Par Jon Helland | LEXTIMES.FR |
La CNBF s'affranchit de la loi et de la jurisprudence La CNBF s'affranchit de la loi et de la jurisprudence

Aberration suprême, la caisse nationale des barreaux français (Cnbf) réclame à une société d’exercice libéral par actions simplifiées (Selas), au mois de février dernier, après moult échanges, une cotisation forfaitaire de 1 190 euros au titre de l’exercice 2020 au cours duquel le président de la Selas n’a perçu aucune rémunération.

« En sa qualité de président d’une société par actions simplifiées, écrit mercredi dernier le responsable du service affiliation, immatriculation et relations barreaux Clément Fournials, l’avocat relève […] de la Cnbf obligeant notre Caisse à recouvrer ses cotisations et contributions sociales auprès de la structure d’exercice, et notamment les cotisations forfaitaires pour les périodes au cours desquelles il ne percevrait pas de rémunération ».

S’il ne peut être contesté que salarié ou non ou assimilé-salarié, l’avocat relève de la Cnbf, ce qui est en jeu au cas particulier, c’est la mise en recouvrement, sans fondement légal, d’une cotisation forfaitaire sur la structure d’exercice pour le président ne percevant aucune rémunération au titre de son mandat social ni de son éventuelle activité au sein de ladite structure car si le statut d’assimilé-salarié lui est effectivement applicable sur la base du 23° de l’article L. 311-3 du code de la sécurité sociale, cet article renvoie toutefois à l’article L. 311-2.

Et ce dernier dispose que :

« Sont affiliées obligatoirement aux assurances sociales du régime général, quel que soit leur âge et même si elles sont titulaires d'une pension, toutes les personnes quelle que soit leur nationalité, de l'un ou de l'autre sexe, salariées ou travaillant à quelque titre ou en quelque lieu que ce soit, pour un ou plusieurs employeurs et quels que soient le montant et la nature de leur rémunération, la forme, la nature ou la validité de leur contrat. »
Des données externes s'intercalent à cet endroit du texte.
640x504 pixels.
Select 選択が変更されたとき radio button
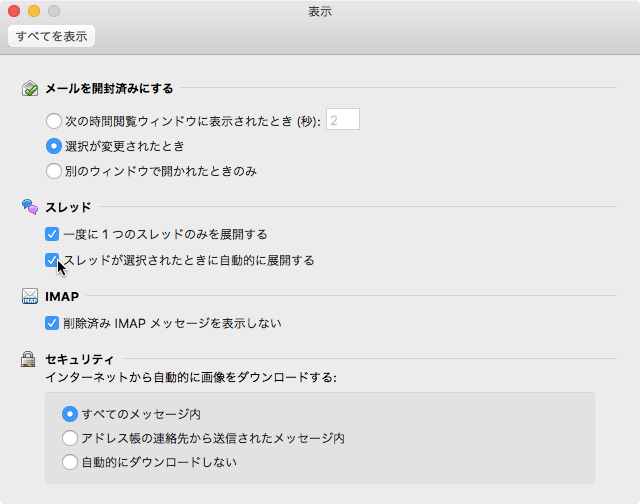pos(54,146)
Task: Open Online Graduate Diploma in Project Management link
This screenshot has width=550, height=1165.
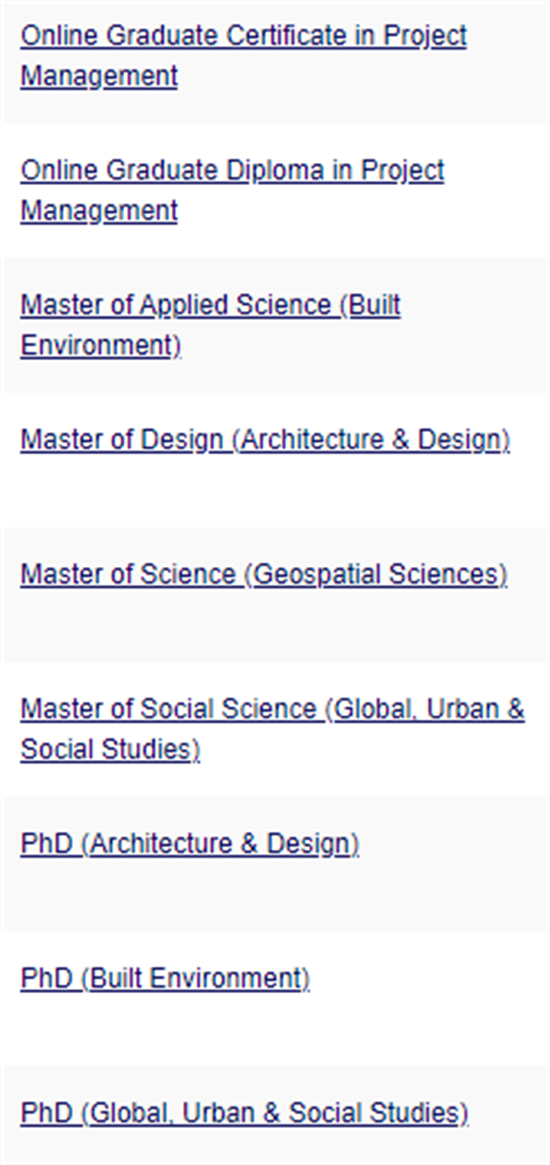Action: coord(232,190)
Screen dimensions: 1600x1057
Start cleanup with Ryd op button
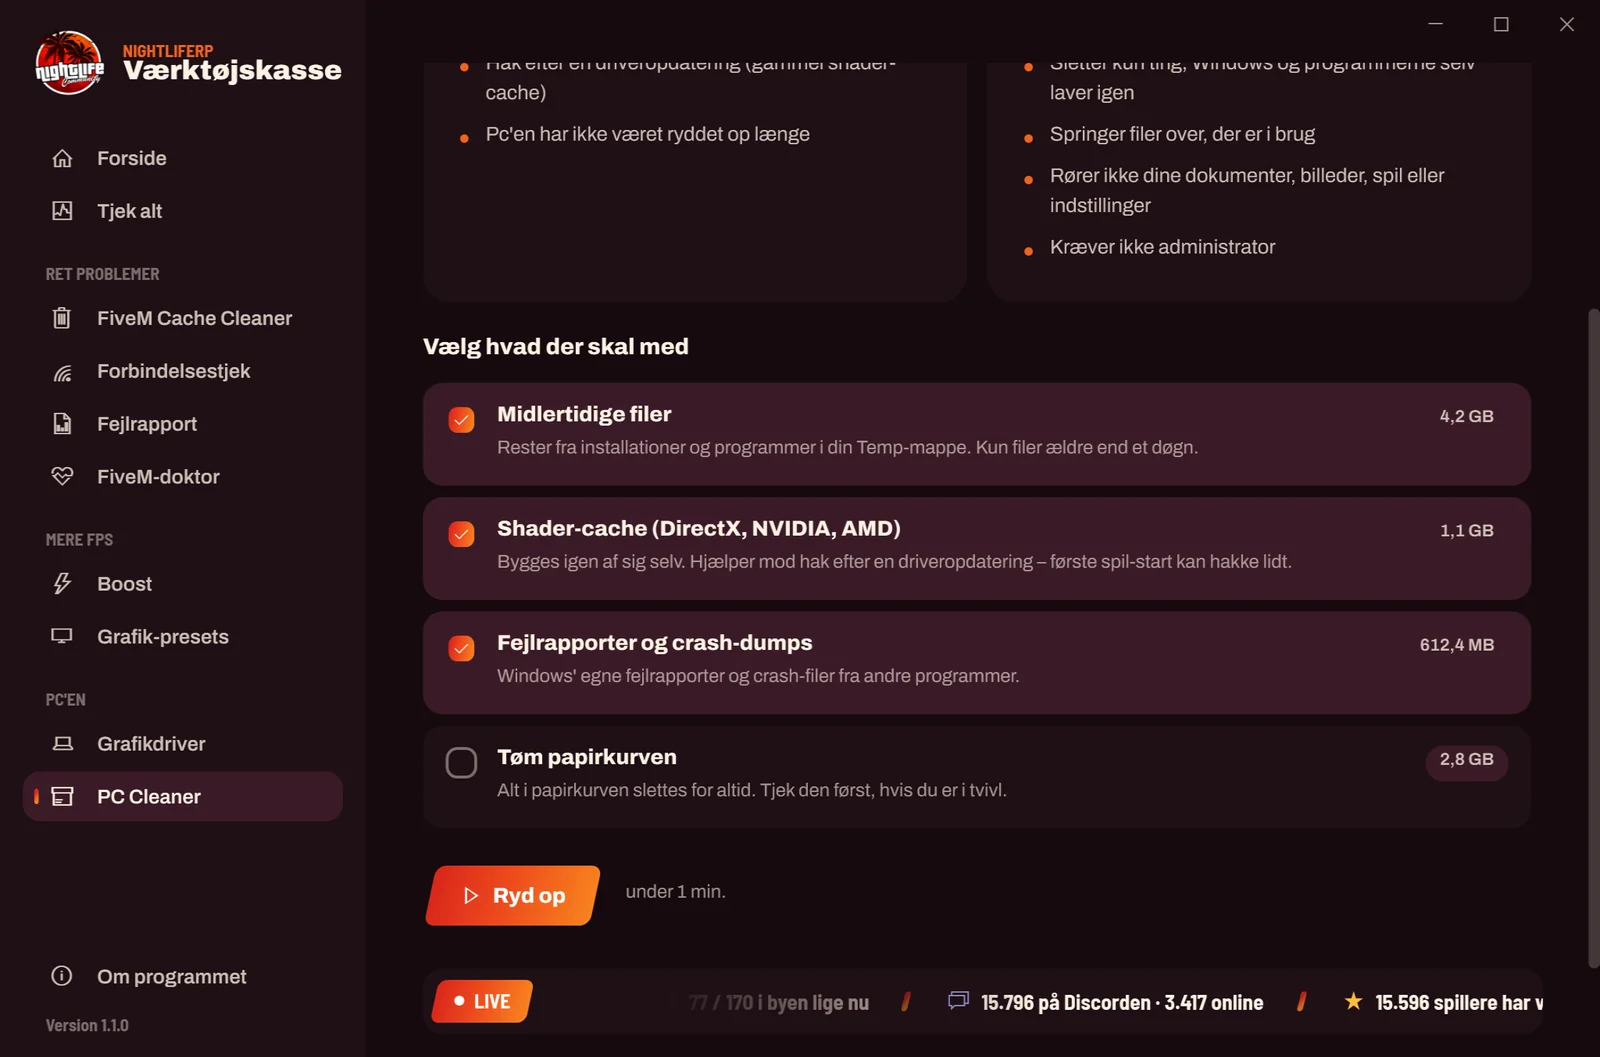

« "Quels que soient le montant et la nature de leur rémunération" implique nécessairement, répond vendredi dernier le président de la Selas au responsable de la Caisse, qu’il y ait une rémunération » et c’est d’ailleurs ce que dit la jurisprudence en la matière selon laquelle l’obligation d’affiliation aux assurances sociales est subordonnée à l’existence d’une activité rémunérée1 et il a même été jugé que le versement d’un salaire dérisoire fait obstacle à l’existence d’un contrat de travail2 et donc à l’obligation d’affiliation. A fortiori, en l’absence de toute rémunération, il ne peut être réclamé de cotisations à une Selas pour un assimilé-salarié qui ne perçoit aucune rémunération et c’est d’ailleurs ce qu’a eu l’occasion de développer la Cnbf elle-même dans un mémoire à l’appui d’un pourvoi3 par elle formé il y a quelques années et dans lequel elle indique, à juste titre, qu’une Selas n’est « redevable de cotisations envers la CNBF que si elle verse [au mandataire social] une rémunération ». Il est vrai que dans cette hypothèse, différente de celle évoquée, la Cnbf réclamait le paiement des cotisations directement au mandataire social faute d’avoir pu les mettre à la charge de la Selas qui ne lui avait versé aucune rémunération au cours d'un trimestre. Il ne fait donc aucun doute qu’en l’absence de rémunération d’un dirigeant de Selas, la Cnbf ne peut mettre de cotisations forfaitaires à la charge ni de l’avocat ni de la structure à laquelle il est rattaché.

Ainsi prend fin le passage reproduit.